All About Power Drills

Pick the type of power drill that makes any job in your home quick and easy

Power Drills - All About Power Drills

When matched with the correct drill bits and accessories, a power drill can be the most useful tool you own.

This guide will help you understand the different features available in power drills so you can choose one that best fits your needs.

Safety: Always exercise caution when using power tools. Follow the manufacturer's instructions for proper use, and use tools for their intended purpose. Depending on the job, wear safety equipment including eye and respiratory protection.

Power Drill Types and Features

Choose from drill-drivers, hammer drills, right angle drills and impact drivers. Each has a variety of features so that you can pick the one with all the best options suited for your job.

Tip: Consider your comfort. The drill’s grip should be comfortable to hold, and it shouldn’t be too heavy so your hand won’t fatigue as fast.


  • Drill-drivers: An all-purpose tool for drilling holes and driving screws.
  • Hammer drills: Engineered specifically to drill holes in concrete and other masonry.
  • Right-angle drills: The perfect option when drilling and driving in tight spaces.
  • Impact drivers: A driving tool with more torque and better control.

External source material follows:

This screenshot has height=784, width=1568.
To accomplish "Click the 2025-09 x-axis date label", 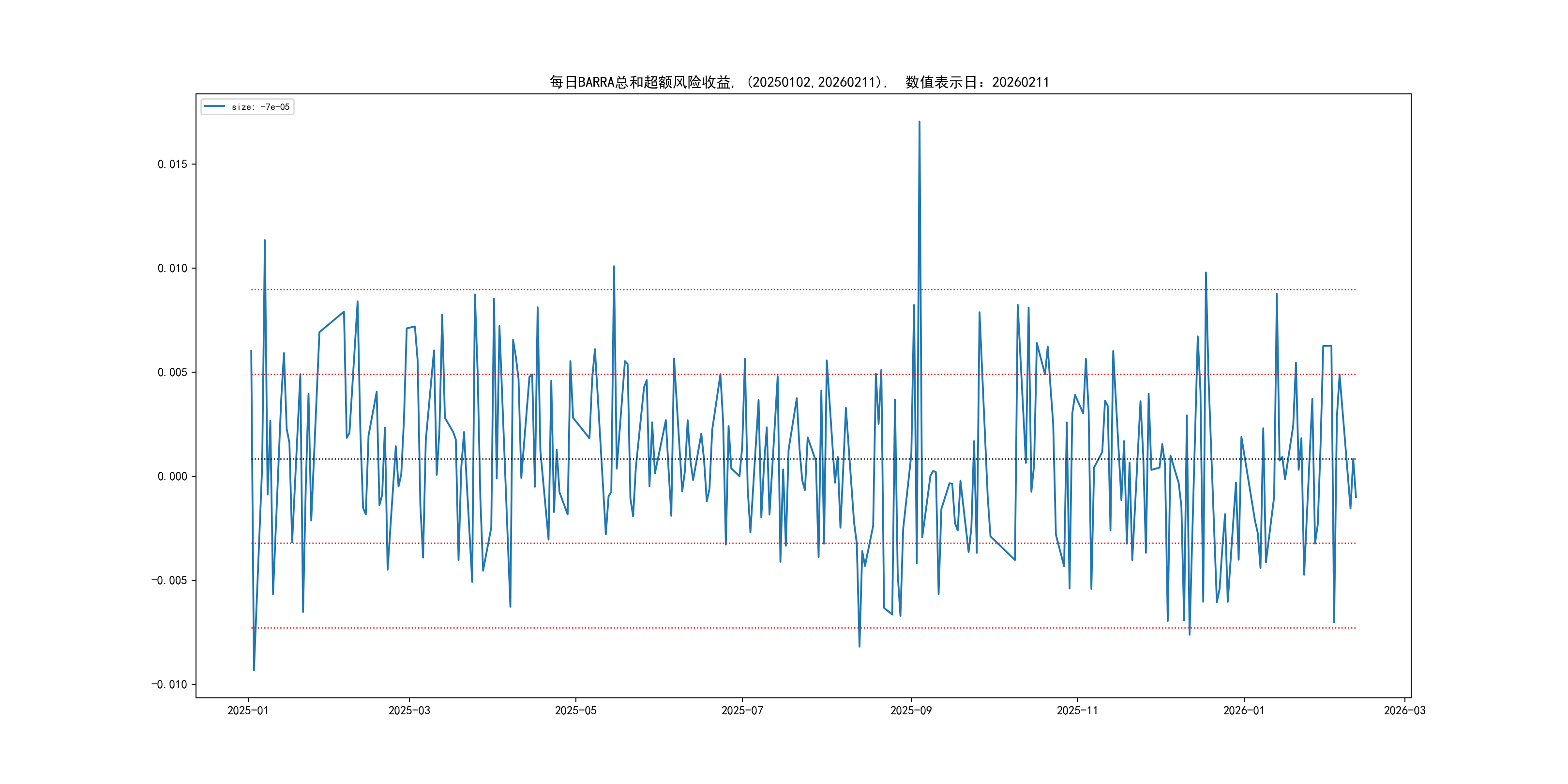I will 911,711.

  • Corded vs. cordless: Corded tools cost less and deliver more torque while cordless drills provide convenience and must be recharged between uses.
  • Drill size/chuck capacity: The size of the chuck determines the maximum drill bit diameter allowance for that drill. The most popular is 3/8-inch diameter; lightweight-use capacity is ¼-inch, while heavy-duty capacity uses a 1/2-inch diameter.
  • Speed and power: Revolutions per minute (RPM) determines the speed of the drill. The higher the RPM, the lower the torque delivered. Amperage equals power. A lower amperage power drill may be suitable for household use or occasional shop use. A higher amperage model will deliver more power and is better suited for heavy-duty or professional use.
  • Variable speed: A variable speed motor has multiple speed settings that can be changed using a single switch.
  • Reverse mode: Convenient when removing screws or backing out when boring holes.
  • Chucks: Keyless chucks offer the convenience of quick bit change operation; keyed chucks offer a better bit grip for larger drills.